Decide whether each statement agrees with the court passage below, answering yes or no and quoting the deciding words. (a) Ms. Fendel carried out the investigation. (b) The plaintiff alleges an improper motive on the part of Ms. LaFleur. (c) Ms. LaFleur followed Mr. Rex's recommendation.

> **QUOTED PASSAGE**:
◆ ◆ ◆
Nonetheless, even if Mr. Rex forwarded his concerns about plaintiff’s expense report to Abbott’s myHR department based on plaintiff’s sex (or if the remark he made to plaintiff during the investigation concerning her husband’s job and that she should focus on her family and her faith is sufficient to suggest gender bias on the part of Mr. Rex), Ms. LaFleur, after an undisputedly independent and thorough investigation by Ms. Fendel and after independently assessing the facts herself, recommended the termination of plaintiff’s employment. That independent review constrained any improper motive by Mr. Rex and plaintiff does not allege any improper motive on the part of Ms. LaFleur or Ms. Fendel. See Macon v. United Parcel Service, Inc., 743 F.3d 708, 715 (10th Cir. 2014) (when supervisor’s ability to make employment-related decisions is contingent on the independent affirmation of a higher-level manager or review committee, proper focus is on the final decisionmaker). No credible argument can be made that Ms. LaFleur or Ms. Fendel “rubber stamped” Mr. Rex’s concerns or acted as a conduit for Mr. Rex’s allegedly discriminatory intent. While it is true, as plaintiff highlights, that Mr. Rex could have attempted to “overrule” the termination decision, the key here is that Ms. LaFleur did not follow the allegedly biased recommendation of Mr. Rex but that Mr. Rex followed the uncontrovertably unbiased recommendation of Ms. LaFleur.
◆ ◆ ◆
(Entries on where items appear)
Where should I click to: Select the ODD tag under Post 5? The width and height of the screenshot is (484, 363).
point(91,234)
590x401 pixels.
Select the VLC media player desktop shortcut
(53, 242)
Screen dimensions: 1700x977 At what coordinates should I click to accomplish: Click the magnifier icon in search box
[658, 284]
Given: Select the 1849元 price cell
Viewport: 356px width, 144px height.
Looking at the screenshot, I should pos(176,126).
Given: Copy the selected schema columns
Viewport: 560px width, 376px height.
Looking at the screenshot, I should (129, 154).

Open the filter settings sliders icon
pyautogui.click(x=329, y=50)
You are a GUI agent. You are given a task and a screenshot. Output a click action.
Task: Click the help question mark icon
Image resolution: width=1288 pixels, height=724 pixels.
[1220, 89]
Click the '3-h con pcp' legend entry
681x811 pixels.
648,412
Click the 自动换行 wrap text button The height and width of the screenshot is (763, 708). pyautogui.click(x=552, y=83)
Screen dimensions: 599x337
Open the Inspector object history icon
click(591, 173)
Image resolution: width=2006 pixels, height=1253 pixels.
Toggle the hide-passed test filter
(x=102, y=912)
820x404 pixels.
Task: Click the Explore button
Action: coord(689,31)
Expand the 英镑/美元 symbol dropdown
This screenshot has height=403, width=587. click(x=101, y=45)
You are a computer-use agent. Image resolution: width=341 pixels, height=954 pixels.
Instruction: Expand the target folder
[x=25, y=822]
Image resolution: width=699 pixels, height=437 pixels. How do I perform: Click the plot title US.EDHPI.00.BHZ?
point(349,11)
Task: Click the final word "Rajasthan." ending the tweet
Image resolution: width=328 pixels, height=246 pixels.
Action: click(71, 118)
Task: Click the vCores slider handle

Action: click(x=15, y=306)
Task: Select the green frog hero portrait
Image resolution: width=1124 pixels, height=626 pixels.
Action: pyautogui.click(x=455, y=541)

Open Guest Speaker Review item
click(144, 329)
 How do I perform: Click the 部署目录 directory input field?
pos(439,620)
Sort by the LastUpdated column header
◆ ◆ ◆
> **EXERCISE RESPONSE**:
(a) Yes: "after an undisputedly independent and thorough investigation by Ms. Fendel"
(b) No: "plaintiff does not allege any improper motive on the part of Ms. LaFleur or Ms. Fendel"
(c) No: "Ms. LaFleur did not follow the allegedly biased recommendation of Mr. Rex"